Begitu juga dengan tenor acuan 10 tahun naik terbatas 0,5 bps menjadi 7,15%. Sementara tenor 7 tahun nyaris tidak berubah di 7,16%.
Di sisi lain, permintaan investor terlihat lebih kuat pada obligasi tenor panjang. Hal tersebut tercermin dari penurunan yield tenor 8 tahun 2 bps, tenor 9 tahun turun 1,3 bps, tenor 11 tahun 3,3 bps. Tenor 12 tahun menyusul turun 0,6 bps, tenor 13 tahun turun 2,3 bps, tenor 15 tahun turun 2 bps.
Meski begitu, kenaikan terbatas pada tenor pendek mengindikasikan pelaku pasar belum sepenuhnya menghilangkan premi risiko dalam jangka pendek.
Investor sepertinya masih mempertimbangkan sentimen yang berpotensi memengaruhi arah kebijakan moneter, terutama menjelang rilis data inflasi RI, serta perkembangan ekspektasi kebijakan suku bunga global.
Besok, Badan Pusat Statistik (BPS) akan merilis capaian inflasi edisi Juni. Berdasarkan konsensus pasar yang dihimpun Bloomberg, laju inflasi diperkirakan akan terakselerasi dengan median proyeksi 3,1% secara tahunan.

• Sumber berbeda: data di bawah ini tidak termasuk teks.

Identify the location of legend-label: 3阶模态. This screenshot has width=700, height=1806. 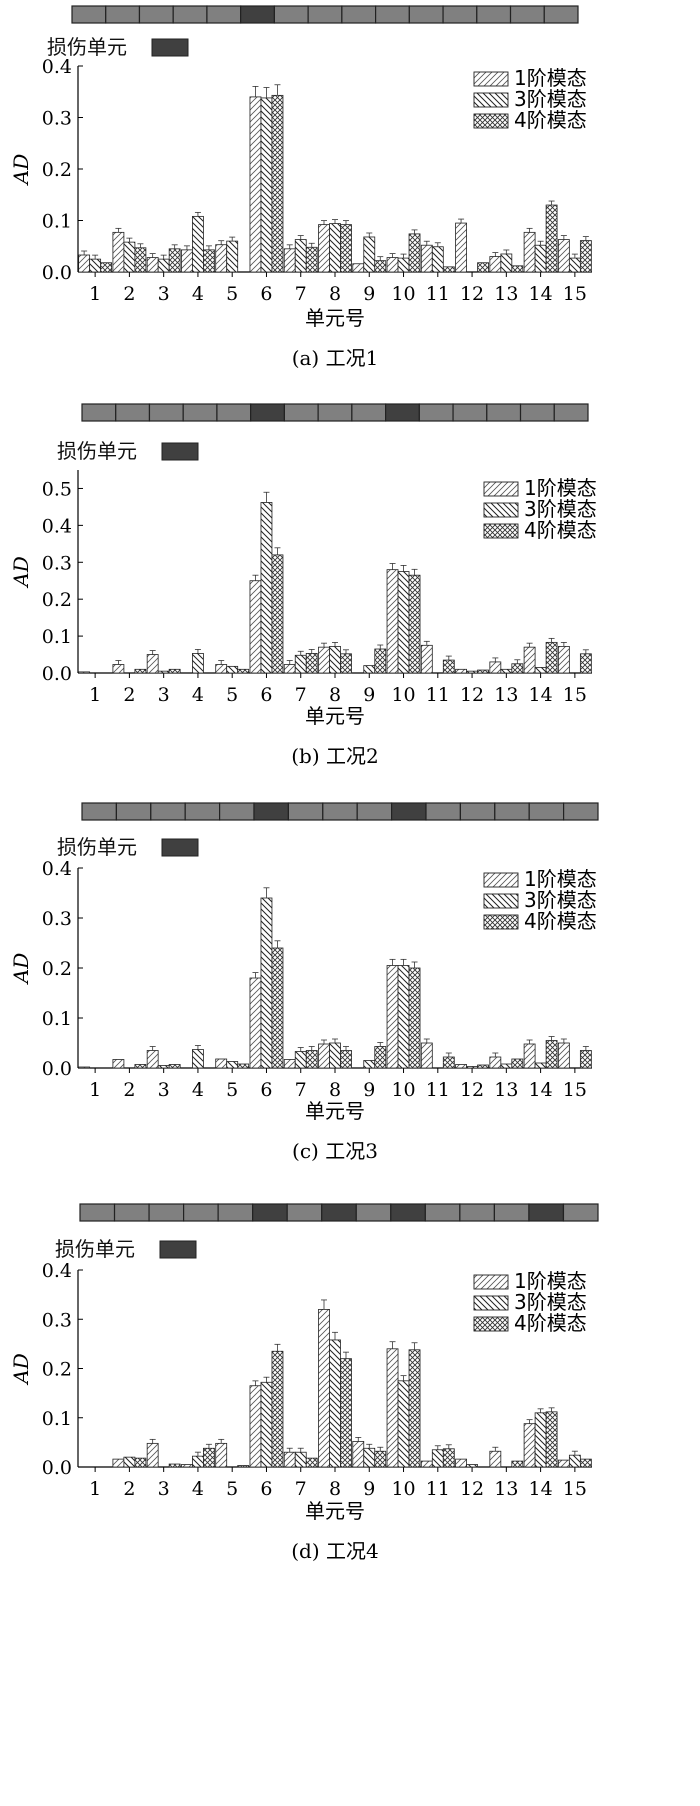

Jika terwujud, inflasi ini tercatat lebih tinggi daripada realisasi Mei yang sebesar 3,08%. Pelaku pasar memperkirakan bahwa laju inflasi telah akan menyentuh level tertingginya dan inflasi diperkirakan akan kembali melandai pada kuartal selanjutnya, ditopang oleh harga minyak yang stabil di harga US$72 per barel.